» **Available data**:
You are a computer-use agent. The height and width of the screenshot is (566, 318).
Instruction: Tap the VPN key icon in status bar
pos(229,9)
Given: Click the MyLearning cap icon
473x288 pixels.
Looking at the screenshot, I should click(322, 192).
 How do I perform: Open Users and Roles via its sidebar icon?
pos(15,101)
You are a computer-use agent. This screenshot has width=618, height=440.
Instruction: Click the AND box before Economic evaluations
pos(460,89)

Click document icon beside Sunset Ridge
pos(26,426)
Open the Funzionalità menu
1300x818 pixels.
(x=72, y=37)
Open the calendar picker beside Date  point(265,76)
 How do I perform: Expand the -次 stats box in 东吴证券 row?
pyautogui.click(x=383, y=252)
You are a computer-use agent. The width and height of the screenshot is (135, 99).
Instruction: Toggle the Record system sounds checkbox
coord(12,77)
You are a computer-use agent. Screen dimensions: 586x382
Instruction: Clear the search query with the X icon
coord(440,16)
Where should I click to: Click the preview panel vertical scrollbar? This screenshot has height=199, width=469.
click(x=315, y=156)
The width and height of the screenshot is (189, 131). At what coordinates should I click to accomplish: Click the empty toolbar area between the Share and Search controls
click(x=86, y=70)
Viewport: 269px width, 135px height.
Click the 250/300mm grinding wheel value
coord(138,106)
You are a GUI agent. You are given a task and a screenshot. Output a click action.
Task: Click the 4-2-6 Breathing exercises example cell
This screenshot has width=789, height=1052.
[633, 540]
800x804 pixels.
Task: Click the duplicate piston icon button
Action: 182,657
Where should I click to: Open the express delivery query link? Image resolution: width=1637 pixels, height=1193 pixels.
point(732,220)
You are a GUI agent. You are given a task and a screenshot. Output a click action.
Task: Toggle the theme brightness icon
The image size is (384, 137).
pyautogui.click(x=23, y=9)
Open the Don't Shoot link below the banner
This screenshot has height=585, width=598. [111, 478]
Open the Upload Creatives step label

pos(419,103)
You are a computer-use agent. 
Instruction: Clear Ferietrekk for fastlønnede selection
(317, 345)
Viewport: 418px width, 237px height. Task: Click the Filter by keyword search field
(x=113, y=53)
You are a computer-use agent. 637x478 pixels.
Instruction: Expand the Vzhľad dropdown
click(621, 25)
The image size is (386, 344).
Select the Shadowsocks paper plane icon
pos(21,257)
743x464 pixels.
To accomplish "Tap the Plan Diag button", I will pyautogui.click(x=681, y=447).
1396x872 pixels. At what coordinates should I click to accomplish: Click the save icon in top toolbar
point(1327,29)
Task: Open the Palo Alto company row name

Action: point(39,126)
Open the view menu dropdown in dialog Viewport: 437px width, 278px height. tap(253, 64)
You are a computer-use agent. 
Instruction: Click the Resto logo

» **What is required**: Set the data down again in full, exactly as given.

» **Written response**:
You are a computer-use agent. The height and width of the screenshot is (566, 318).
Instruction: Tap the VPN key icon in status bar
pos(229,9)
Given: Click the MyLearning cap icon
473x288 pixels.
Looking at the screenshot, I should click(322, 192).
 How do I perform: Open Users and Roles via its sidebar icon?
pos(15,101)
You are a computer-use agent. This screenshot has width=618, height=440.
Instruction: Click the AND box before Economic evaluations
pos(460,89)

Click document icon beside Sunset Ridge
pos(26,426)
Open the Funzionalità menu
1300x818 pixels.
(x=72, y=37)
Open the calendar picker beside Date  point(265,76)
 How do I perform: Expand the -次 stats box in 东吴证券 row?
pyautogui.click(x=383, y=252)
You are a computer-use agent. The width and height of the screenshot is (135, 99).
Instruction: Toggle the Record system sounds checkbox
coord(12,77)
You are a computer-use agent. Screen dimensions: 586x382
Instruction: Clear the search query with the X icon
coord(440,16)
Where should I click to: Click the preview panel vertical scrollbar? This screenshot has height=199, width=469.
click(x=315, y=156)
The width and height of the screenshot is (189, 131). At what coordinates should I click to accomplish: Click the empty toolbar area between the Share and Search controls
click(x=86, y=70)
Viewport: 269px width, 135px height.
Click the 250/300mm grinding wheel value
coord(138,106)
You are a GUI agent. You are given a task and a screenshot. Output a click action.
Task: Click the 4-2-6 Breathing exercises example cell
This screenshot has width=789, height=1052.
[633, 540]
800x804 pixels.
Task: Click the duplicate piston icon button
Action: 182,657
Where should I click to: Open the express delivery query link? Image resolution: width=1637 pixels, height=1193 pixels.
point(732,220)
You are a GUI agent. You are given a task and a screenshot. Output a click action.
Task: Toggle the theme brightness icon
The image size is (384, 137).
pyautogui.click(x=23, y=9)
Open the Don't Shoot link below the banner
This screenshot has height=585, width=598. [111, 478]
Open the Upload Creatives step label

pos(419,103)
You are a computer-use agent. 
Instruction: Clear Ferietrekk for fastlønnede selection
(317, 345)
Viewport: 418px width, 237px height. Task: Click the Filter by keyword search field
(x=113, y=53)
You are a computer-use agent. 637x478 pixels.
Instruction: Expand the Vzhľad dropdown
click(621, 25)
The image size is (386, 344).
Select the Shadowsocks paper plane icon
pos(21,257)
743x464 pixels.
To accomplish "Tap the Plan Diag button", I will pyautogui.click(x=681, y=447).
1396x872 pixels. At what coordinates should I click to accomplish: Click the save icon in top toolbar
point(1327,29)
Task: Open the Palo Alto company row name

Action: point(39,126)
Open the view menu dropdown in dialog Viewport: 437px width, 278px height. tap(253, 64)
You are a computer-use agent. 
Instruction: Click the Resto logo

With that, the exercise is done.